___ Artigo ___

Desafios da Ergonomia no Home Office
André, experiente TST da empresa Quase Tudo Lindo Ltda., após utilizar argumentos técnicos, legais e financeiros, conseguiu convencer o chefe a adquirir laptops e mobiliários para os trabalhadores em home office. Foram compradas cadeiras com os ajustes necessários, acolchoamento na densidade adequada, mesas com bordas arredondadas e próprias para computadores, suporte para laptop, apoio para os pés, ou seja, muito mais do que o SESMT acreditava ser possível.
Para comemorar a conquista, houve um evento com a presença do Diretor Geral para a entrega do primeiro kit na casa de um dos trabalhadores. No início, houve um pouco de dificuldade para acomodar o novo mobiliário, mas foi só empurrar um sofá, transferir a estante dos santinhos para a cozinha e reposicionar a TV que tudo se ajustou. Para uma futura campanha de marketing, tudo estava sendo registrado, desde o discurso do diretor até as lágrimas do trabalhador.
O TST voltou para a empresa com a sensação de dever cumprido e, no dia seguinte, ligou para o trabalhador a fim de verificar se estava tudo certo. Seu João atendeu o telefone com um sorriso e disse que estava tudo ótimo, mas mencionou que estava tendo certa dificuldade com a altura da cadeira, que era muito alta para ele. André pensou: "Coisa simples, esqueci de orientar sobre como fazer os ajustes. Vou incluir isso no procedimento para poder passar a informação aos próximos trabalhadores."

___ Registros armazenados ___

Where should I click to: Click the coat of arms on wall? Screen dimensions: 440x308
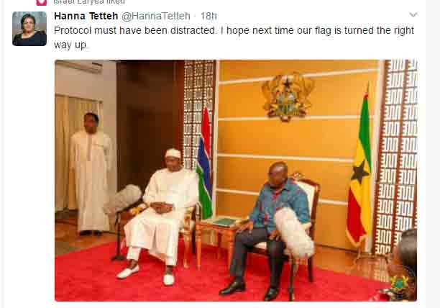pos(288,96)
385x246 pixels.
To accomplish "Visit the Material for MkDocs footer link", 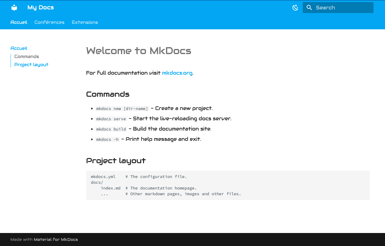I will pyautogui.click(x=56, y=239).
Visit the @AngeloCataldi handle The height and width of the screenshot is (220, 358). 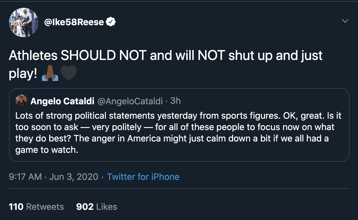(130, 101)
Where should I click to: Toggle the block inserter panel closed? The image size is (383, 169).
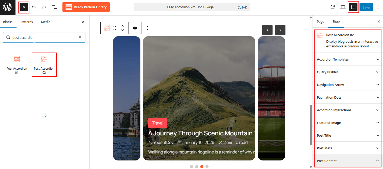[24, 7]
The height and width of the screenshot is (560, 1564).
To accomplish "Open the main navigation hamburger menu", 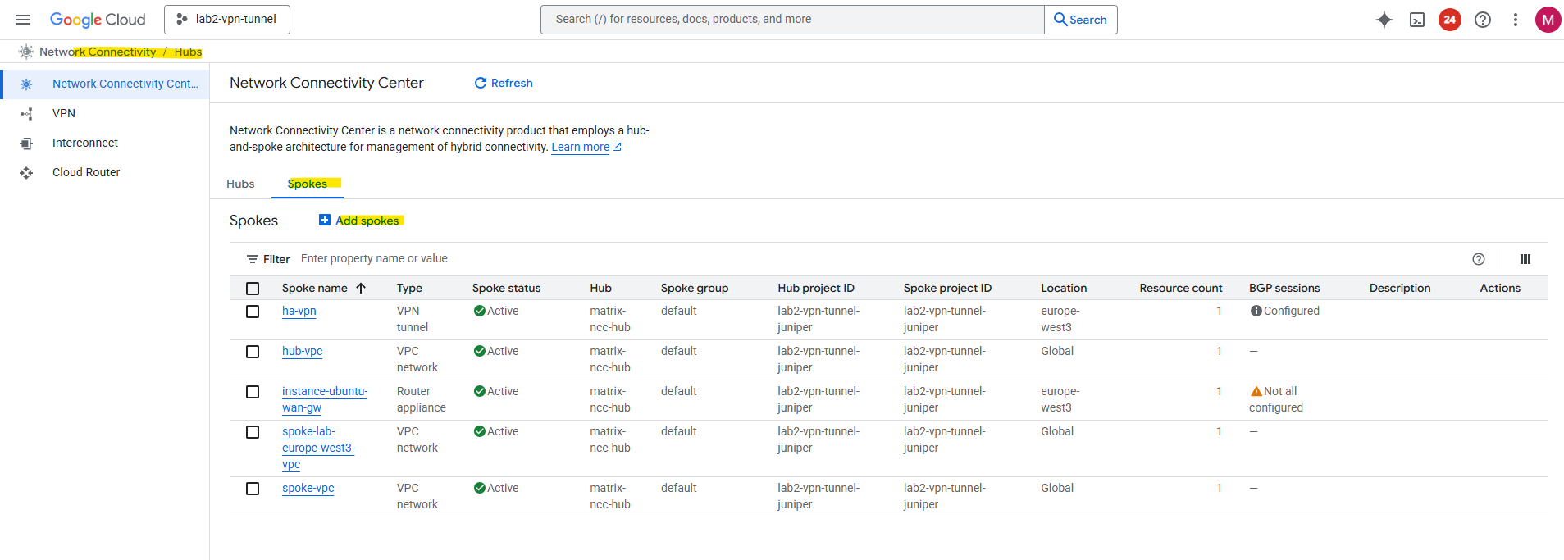I will coord(23,20).
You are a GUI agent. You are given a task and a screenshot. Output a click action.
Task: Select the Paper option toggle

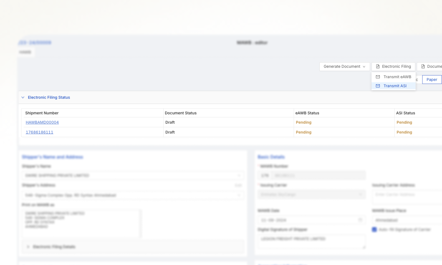click(432, 80)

___

● **Objetivos**:
a) Segundo o artigo, que dificuldade Seu João relatou ao atender o telefone?
b) Transcreva do artigo o trecho que vai de "Para comemorar a" até "lágrimas do trabalhador.".
Baseie-se somente no artigo, sem recorrer às entradas.

● **Respostas do exercício**:
a) A altura da cadeira, que era muito alta para ele.

b)
Para comemorar a conquista, houve um evento com a presença do Diretor Geral para a entrega do primeiro kit na casa de um dos trabalhadores. No início, houve um pouco de dificuldade para acomodar o novo mobiliário, mas foi só empurrar um sofá, transferir a estante dos santinhos para a cozinha e reposicionar a TV que tudo se ajustou. Para uma futura campanha de marketing, tudo estava sendo registrado, desde o discurso do diretor até as lágrimas do trabalhador.